No i mamy wysyp bajek na temat przegłosowanego paktu. A to, że nie będzie obowiązku przyjmowania, a jeśli już to góra kilka tysięcy; a to, że nie będziemy płacić, a jeśli już to 20 tys. euro to nie są poważne pieniądze, a to, że Komisja Europejska uwzględni naszą pomoc ukraińskim uchodźcom i zwolni z wszelkich obciążeń. Szkoda tylko, że głoszący te bajki nie podają, z jakich zapisów prawnych one wynikają. A takich zapisów po prostu nie ma.

Pakt upoważnia Komisję Europejską do praktycznie dowolnego podziału imigrantów wśród krajów członkowskich, a wspomniane 20 tysięcy euro jest tylko stawką wyjściową, dolną granicą, którą KE może w zależności od sytuacji, czyli dowolnie, zwiększać. Górnego limitu nie ma i można domniemywać, że sytuacja zwykle będzie dla nas mało korzystna.

Za dwa lata, gdy pakt wejdzie w życie, a Komisja Europejska będzie oceniać sytuację i przydzielać poszczególnym krajom masę imigracyjną, nikt już o przyjmowaniu przez nas Ukrainek nie będzie pamiętał. Zresztą już dziś, oprócz części Ukraińców, mało kto pamięta. Rządzący Ukrainą szybciutko zapomnieli, a na Zachodzie pamiętają, że jesteśmy rasistami, bo przyjmowaliśmy białe Ukrainki, a nie wpuszczaliśmy śniadych wyznawców Allaha. Pamiętają też, choć starają się o tym nie mówić, że przyjęliśmy w sumie kilkanaście, dowiedzmy dziesięć milionów Ukraińców praktycznie o własnych siłach, bez pomocy Unii, i zaabsorbowaliśmy bezproblemowo jakieś 2 miliony, co akurat nie przysporzy nam korzyści.
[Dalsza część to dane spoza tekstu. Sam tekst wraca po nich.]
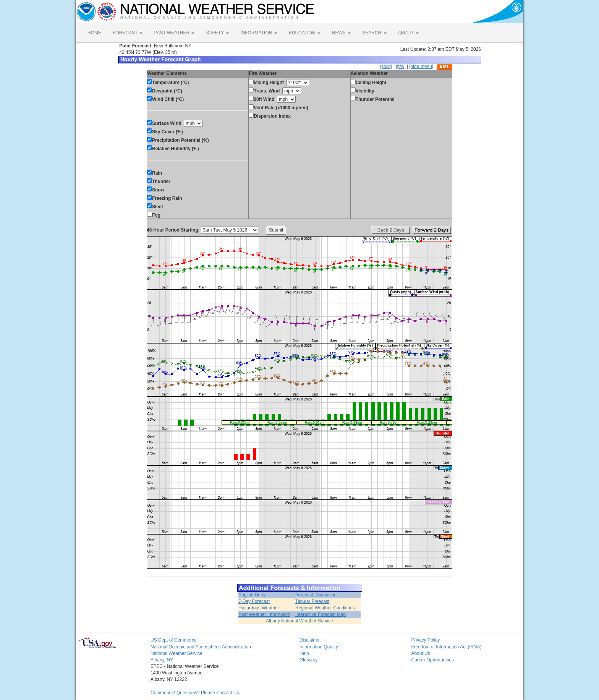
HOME (94, 33)
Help (304, 653)
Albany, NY (162, 660)
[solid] (386, 66)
Komisja Europejska, dokonując podziału nachodźców, nie będzie brała pod uwagę wydarzeń historycznych. Kierować się będzie aktualną sytuacją, przede wszystkim zdolnościami państw członkowskich do absorbcji imigrantów. Niemcy przezornie głoszą wszem i wobec, że osiągnęły już kres swoich możliwości i więcej imigrantów przyjąć nie mogą. Polska wprost przeciwnie. Komu więc KE przydzieli imigrantów? Skoro Polacy bez problemu zaabsorbowali 2 miliony, to poradzą sobie z następnymi dwoma milionami, no może na początek z milionem.
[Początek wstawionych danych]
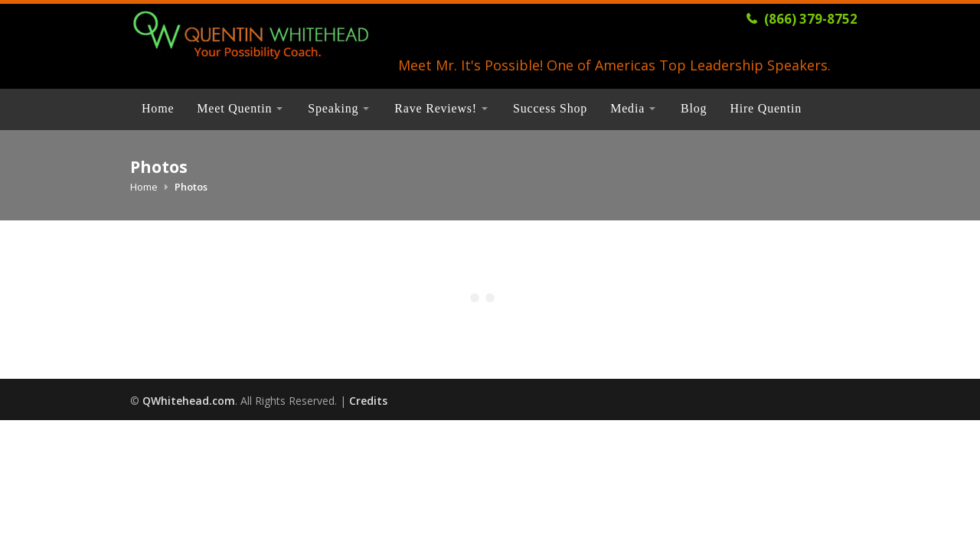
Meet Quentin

Jasne, możemy – jak mówi Donald Tusk – ich nie przyjąć. Zapłacimy wtedy minimum 20 tys. euro od sztuki, co daje 2o miliardów euro od miliona. Rozwiąże nam to dylemat z Centralnym Portem Komunikacyjnym. Zamiast na jego budowę prześlemy pieniądze na haracz do Brukseli. Z kolei w razie ich przyjęcia, zainwestować będziemy musieli w środki zapobiegające udaniu się naszych gości po wyśniony niemiecki socjal, by nie płacić bajońskich sum w razie ich skutecznej eskapady na zachód. Najskuteczniej można to osiągnąć zamykając gości na dożywocie w strzeżonych ośrodkach, które już powinniśmy przygotowywać. I, trzeba przyznać, rząd już zaczyna przygotowania do utworzenia takich ośrodków.
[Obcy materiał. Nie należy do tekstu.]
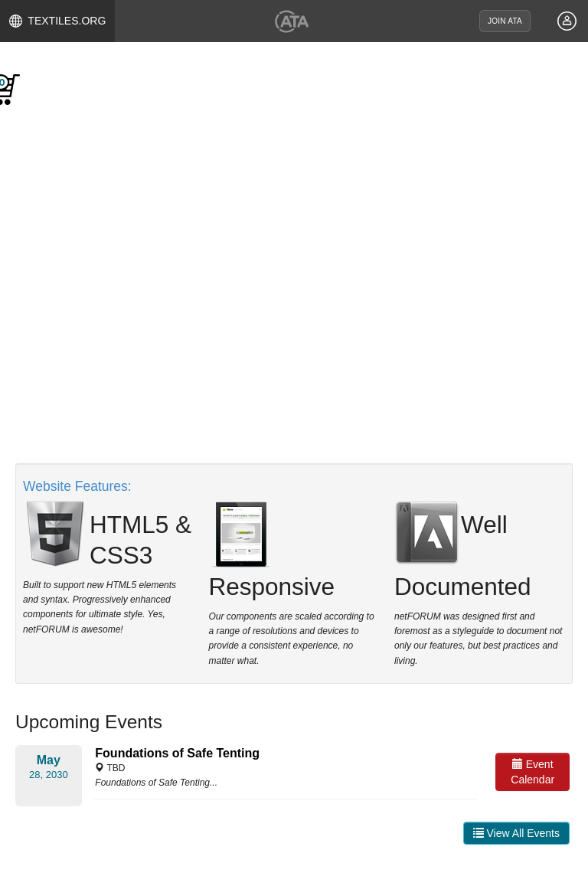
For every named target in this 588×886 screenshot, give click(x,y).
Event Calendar (532, 772)
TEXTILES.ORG (57, 21)
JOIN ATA (505, 21)
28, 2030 (48, 774)
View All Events (516, 833)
Tu druga zagadka logiczna: Dlaczego Donald Tusk chce bronić naszej wschodniej granicy przed inwazją nachodźców z Afryki i Azji, podczas gdy zgadza się na wpuszczanie tych samych nachodźców przybywających z zachodu? Dyskryminacja ze względu na wybór drogi dotarcia? Czy ktoś potrafi to wyjaśnić?

Niestety, wiadomości ostatnio docierające ze wschodniej granicy wskazują, że gotowość rządzących do jej obrony jest czysto deklaratywna. W rzeczywistości rząd bardziej troszczy się o dobre poczucie agresorów niż bezpieczeństwo obrońców granic.

Pakt imigracyjny jest tematem którego unikają jak ognia ugrupowania rządzące Unią Europejską w czasie obecnej kampanii. W zamian prezentują na fałszywą alternatywę: albo głosujesz na Unię Europejską (czytaj: obecnie rządzących Unią), albo przyjdzie Putin i cię zje.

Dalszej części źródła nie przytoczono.